YOUR GOAL -> Only the lines below between the ones containing "Screen dimensions: 599x171" and "Task: Click the HITMAN logo banner", inclusive, are to be reproduced, each exactly as it stands.

DATA UNDER STUDY ->
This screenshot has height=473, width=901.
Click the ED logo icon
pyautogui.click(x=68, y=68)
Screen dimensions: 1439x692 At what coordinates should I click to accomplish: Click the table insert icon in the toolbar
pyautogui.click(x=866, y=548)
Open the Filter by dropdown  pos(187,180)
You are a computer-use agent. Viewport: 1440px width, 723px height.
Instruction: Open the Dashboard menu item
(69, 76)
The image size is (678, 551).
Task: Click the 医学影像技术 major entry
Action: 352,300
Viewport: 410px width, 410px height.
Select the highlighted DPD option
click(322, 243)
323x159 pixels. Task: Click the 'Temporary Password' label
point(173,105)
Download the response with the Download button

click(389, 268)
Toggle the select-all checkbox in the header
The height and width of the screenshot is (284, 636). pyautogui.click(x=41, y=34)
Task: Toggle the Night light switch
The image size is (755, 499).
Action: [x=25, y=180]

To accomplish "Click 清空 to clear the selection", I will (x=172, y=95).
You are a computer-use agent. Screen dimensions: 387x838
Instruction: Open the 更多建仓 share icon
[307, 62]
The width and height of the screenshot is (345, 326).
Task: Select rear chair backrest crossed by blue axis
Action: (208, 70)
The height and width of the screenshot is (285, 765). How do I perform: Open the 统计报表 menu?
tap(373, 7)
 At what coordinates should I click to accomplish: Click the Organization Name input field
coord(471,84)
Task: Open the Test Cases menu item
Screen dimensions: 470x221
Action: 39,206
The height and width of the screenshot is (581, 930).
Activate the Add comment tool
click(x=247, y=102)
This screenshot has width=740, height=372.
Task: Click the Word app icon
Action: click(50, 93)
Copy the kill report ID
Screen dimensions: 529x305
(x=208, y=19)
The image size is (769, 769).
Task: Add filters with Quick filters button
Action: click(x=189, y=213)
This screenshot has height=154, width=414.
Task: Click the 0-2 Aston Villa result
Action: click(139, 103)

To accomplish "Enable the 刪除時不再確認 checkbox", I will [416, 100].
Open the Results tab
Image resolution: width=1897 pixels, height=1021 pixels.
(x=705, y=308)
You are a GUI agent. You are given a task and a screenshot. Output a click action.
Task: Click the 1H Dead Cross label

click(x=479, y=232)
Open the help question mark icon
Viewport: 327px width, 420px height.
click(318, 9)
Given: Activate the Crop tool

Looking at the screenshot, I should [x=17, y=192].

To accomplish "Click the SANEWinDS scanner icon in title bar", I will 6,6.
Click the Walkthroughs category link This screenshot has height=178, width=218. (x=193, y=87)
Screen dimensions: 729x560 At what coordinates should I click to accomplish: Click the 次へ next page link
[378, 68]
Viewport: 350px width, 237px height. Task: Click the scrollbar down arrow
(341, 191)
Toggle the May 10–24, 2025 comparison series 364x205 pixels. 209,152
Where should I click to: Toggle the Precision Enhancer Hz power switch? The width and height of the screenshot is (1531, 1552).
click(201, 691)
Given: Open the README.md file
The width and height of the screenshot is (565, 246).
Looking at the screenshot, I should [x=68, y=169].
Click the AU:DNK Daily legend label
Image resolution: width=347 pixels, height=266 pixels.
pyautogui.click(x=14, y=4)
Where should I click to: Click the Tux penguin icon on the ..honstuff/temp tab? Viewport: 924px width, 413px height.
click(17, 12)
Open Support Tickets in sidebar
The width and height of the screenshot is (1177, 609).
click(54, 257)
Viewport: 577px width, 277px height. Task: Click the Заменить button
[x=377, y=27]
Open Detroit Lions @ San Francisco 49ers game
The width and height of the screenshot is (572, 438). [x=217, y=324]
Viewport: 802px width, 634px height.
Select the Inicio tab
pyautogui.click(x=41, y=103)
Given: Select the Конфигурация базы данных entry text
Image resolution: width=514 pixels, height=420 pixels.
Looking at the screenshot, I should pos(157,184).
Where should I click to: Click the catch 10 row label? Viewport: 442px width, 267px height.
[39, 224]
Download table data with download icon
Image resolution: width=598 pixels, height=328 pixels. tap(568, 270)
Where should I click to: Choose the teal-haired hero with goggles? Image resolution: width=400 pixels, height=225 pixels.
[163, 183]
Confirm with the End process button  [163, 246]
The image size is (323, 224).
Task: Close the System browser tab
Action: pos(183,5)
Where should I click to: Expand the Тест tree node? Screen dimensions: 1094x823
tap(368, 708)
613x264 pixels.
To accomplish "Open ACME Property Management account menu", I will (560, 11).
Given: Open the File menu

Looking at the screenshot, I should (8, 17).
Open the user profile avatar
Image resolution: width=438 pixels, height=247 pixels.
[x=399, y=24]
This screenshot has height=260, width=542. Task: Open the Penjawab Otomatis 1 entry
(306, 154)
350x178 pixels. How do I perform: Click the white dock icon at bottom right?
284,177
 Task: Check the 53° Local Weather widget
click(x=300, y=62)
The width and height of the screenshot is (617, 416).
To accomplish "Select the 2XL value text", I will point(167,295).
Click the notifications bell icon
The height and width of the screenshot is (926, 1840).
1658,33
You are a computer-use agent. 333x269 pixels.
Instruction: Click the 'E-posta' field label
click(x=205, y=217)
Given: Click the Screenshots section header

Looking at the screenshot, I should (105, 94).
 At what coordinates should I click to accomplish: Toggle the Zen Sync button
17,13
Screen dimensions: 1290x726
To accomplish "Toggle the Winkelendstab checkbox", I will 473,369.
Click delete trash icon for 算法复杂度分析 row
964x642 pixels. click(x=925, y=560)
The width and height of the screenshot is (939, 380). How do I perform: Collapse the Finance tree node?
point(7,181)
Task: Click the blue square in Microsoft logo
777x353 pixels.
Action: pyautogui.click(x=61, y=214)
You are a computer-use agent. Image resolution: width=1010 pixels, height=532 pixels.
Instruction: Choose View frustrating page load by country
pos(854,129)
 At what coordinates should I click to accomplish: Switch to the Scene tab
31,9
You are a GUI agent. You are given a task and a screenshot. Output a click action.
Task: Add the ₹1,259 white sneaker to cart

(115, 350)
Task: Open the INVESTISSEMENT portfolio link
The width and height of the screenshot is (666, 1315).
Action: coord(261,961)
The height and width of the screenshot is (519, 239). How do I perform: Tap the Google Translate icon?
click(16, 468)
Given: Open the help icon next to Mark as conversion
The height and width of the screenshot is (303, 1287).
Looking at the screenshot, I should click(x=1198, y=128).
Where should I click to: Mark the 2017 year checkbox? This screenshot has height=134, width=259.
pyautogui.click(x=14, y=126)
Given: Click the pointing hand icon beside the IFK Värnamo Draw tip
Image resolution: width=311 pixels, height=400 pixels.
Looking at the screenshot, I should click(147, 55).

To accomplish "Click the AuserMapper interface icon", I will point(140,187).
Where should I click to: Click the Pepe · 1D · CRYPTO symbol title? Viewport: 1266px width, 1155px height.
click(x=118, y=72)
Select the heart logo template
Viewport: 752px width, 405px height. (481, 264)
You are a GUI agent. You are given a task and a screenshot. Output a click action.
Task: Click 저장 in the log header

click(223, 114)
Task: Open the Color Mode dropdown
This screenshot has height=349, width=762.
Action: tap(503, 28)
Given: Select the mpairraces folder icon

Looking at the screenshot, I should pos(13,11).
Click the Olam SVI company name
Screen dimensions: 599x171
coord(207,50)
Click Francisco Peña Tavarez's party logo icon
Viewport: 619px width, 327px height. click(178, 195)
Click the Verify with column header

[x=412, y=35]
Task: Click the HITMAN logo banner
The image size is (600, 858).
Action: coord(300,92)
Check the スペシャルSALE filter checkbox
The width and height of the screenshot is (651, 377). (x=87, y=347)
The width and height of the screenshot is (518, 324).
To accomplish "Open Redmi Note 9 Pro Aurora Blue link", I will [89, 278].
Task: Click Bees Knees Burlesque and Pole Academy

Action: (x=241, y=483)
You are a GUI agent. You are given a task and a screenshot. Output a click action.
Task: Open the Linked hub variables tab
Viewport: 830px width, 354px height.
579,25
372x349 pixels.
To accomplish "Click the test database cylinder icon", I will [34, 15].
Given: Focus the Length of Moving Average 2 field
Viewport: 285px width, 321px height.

FINISHED TASK ->
Screen dimensions: 599x171
coord(207,50)
Click Francisco Peña Tavarez's party logo icon
Viewport: 619px width, 327px height. click(178, 195)
Click the Verify with column header

[x=412, y=35]
Task: Click the HITMAN logo banner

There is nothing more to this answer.